------ Provided passage

# NEW MEMBERS - TAKE A MINUTE AND INTRODUCE YOURSELF HERE! > PROFESSIONAL ATHLETE PICTURES > PRO NEWS >  Ronnie's Transformation

## Aboot

I saw this at Muscle Nexus (from Flex m) and am reposting the link:

http://www.thebiguniverse.com/coleman/transform.html

----------


## abstrack

hella of a trANSFORMATIO, but over 12 years of bustin ass like he does. You cant take that away from the guy no matter what. The guy trains like an animal

----------


## I R Baboon

very nice, man is a beast

----------


## Rob

You an tell GH had something to do with it too...his skull has noticably gotten bigger

----------


## PJAY71

Cool animation. Regardless of the drugs... nobody lifts like him - he's next level.

----------


## Maraxus

BigRon is the man.

----------


## dalcowbag

alll natty lolol

dcb

----------


## Kärnfysikern

is the end of the transformation pic realy not morphed in anyway. Just slightely?

what impresses me the most is his legs god ****. both of his 1992 legs doesnt compere to even one of this current legs.

----------


## Iowa

I think one of his legs is bigger than my waist.

----------


## jollygreenGIANT

gotta love growth hormone !!

----------


## Nicky B

It looks like his arms got like 4 or 5 inches bigger  :EEK!:

----------


## Hot-Rox

Dam-n, Ronnie's a monster. 12 years later - looks like a totally different person.

----------


## 63190

76 lean pounds, Excellent work. Work ethic from hell!

----------


## angelxterminator

> 76 lean pounds, Excellent work. Work ethic from hell!


and a genetic myostatin inhibition, combined with as much GH per day as most of us bodybuilders use in a week!

I believe that i read somewhere that he uses 26iu of GH per day, but thats just speculation, so dont quote me!  :Smilie:

----------


## Cole Trickle

FCKN AWESOME !!! How do we save that MacroMediaFlash? Thanx

----------


## RussianVodka

Nice!!!

----------


## Nicky B

Even though the olympia pays 100,000 grand and indoresments he gets. That much hgh each day at around 20 i.u's that would at least 50,000 grand a year because he is propley not using jinotropin, propley humotropin or some other high quality stuff.

----------


## The Giant Killer

> FCKN AWESOME !!! How do we save that MacroMediaFlash? Thanx


http://www.thebiguniverse.com/coleman/19922004.swf

Do "save target as" on that link to save it to your pc

----------


## bor

> and a genetic myostatin inhibition, combined with as much GH per day as most of us bodybuilders use in a week!

------------
------ Dataset entries

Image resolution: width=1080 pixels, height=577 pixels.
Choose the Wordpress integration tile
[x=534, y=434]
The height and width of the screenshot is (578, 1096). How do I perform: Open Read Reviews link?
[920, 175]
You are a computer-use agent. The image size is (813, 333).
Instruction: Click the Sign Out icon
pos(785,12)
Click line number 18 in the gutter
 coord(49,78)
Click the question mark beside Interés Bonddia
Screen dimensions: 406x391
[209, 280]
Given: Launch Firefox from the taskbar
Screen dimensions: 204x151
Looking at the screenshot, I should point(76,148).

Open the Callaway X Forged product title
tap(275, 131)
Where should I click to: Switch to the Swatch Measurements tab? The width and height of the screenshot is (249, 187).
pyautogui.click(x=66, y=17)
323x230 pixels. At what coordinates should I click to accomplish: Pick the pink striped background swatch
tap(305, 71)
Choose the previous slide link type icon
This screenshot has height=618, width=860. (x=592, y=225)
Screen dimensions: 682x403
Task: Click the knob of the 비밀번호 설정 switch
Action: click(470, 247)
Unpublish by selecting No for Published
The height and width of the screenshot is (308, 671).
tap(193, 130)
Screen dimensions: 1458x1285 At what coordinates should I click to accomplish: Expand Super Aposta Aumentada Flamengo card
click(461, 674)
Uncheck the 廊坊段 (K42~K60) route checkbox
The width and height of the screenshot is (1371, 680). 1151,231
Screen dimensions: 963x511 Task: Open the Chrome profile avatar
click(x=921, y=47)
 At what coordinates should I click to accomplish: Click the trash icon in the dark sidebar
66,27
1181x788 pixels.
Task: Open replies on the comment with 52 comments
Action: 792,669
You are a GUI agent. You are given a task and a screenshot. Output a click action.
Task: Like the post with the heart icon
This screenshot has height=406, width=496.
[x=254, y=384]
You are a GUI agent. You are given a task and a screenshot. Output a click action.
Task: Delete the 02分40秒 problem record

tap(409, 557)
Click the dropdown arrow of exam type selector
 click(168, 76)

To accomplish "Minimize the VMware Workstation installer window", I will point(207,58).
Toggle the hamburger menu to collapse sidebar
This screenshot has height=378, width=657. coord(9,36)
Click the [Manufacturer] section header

------------

> [Task instructions]
1. In the forum thread about Ronnie's transformation, what does The Giant Killer say to do with the link to save the animation to a computer?
2. Carry on the forum thread about Ronnie's transformation from the point where it stops.

> [Results of the exercise]
1. Use "save target as" on the link.

2.
> 
> I believe that i read somewhere that he uses 26iu of GH per day, but thats just speculation, so dont quote me!


Take Ronnie and his training and eating, and give him only the drugs that arnold and franco used, he would still be one of the top bb's in the world. Pisses me off when I show pics of Ronnie to my friends (non bb friends), and they say that its all steroids , if they took what he took they would look like him, plus he'll die in 2 years, idiots.  :Frown:

----------


## stocky121

> You an tell GH had something to do with it too...his skull has noticably gotten bigger



that's just what i was thinking

----------


## jollygreenGIANT

> Take Ronnie and his training and eating, and *give him only the drugs that arnold and franco*  used, he would still be one of the top bb's in the world. Pisses me off when I show pics of Ronnie to my friends (non bb friends), and they say that its all steroids , if they took what he took they would look like him, plus he'll die in 2 years, idiots.


i dunno about that one man.

----------


## lucabratzi

how old was he in the 92 pic

----------


## KINGKONG

> that's just what i was thinking


and his stomach it's huge compared to 92......

----------


## Ybear

What a ****ing monster Id hate to piss him off!!

challenge me and i will succeed

----------


## The Giant Killer

> how old was he in the 92 pic



Around 28 I think.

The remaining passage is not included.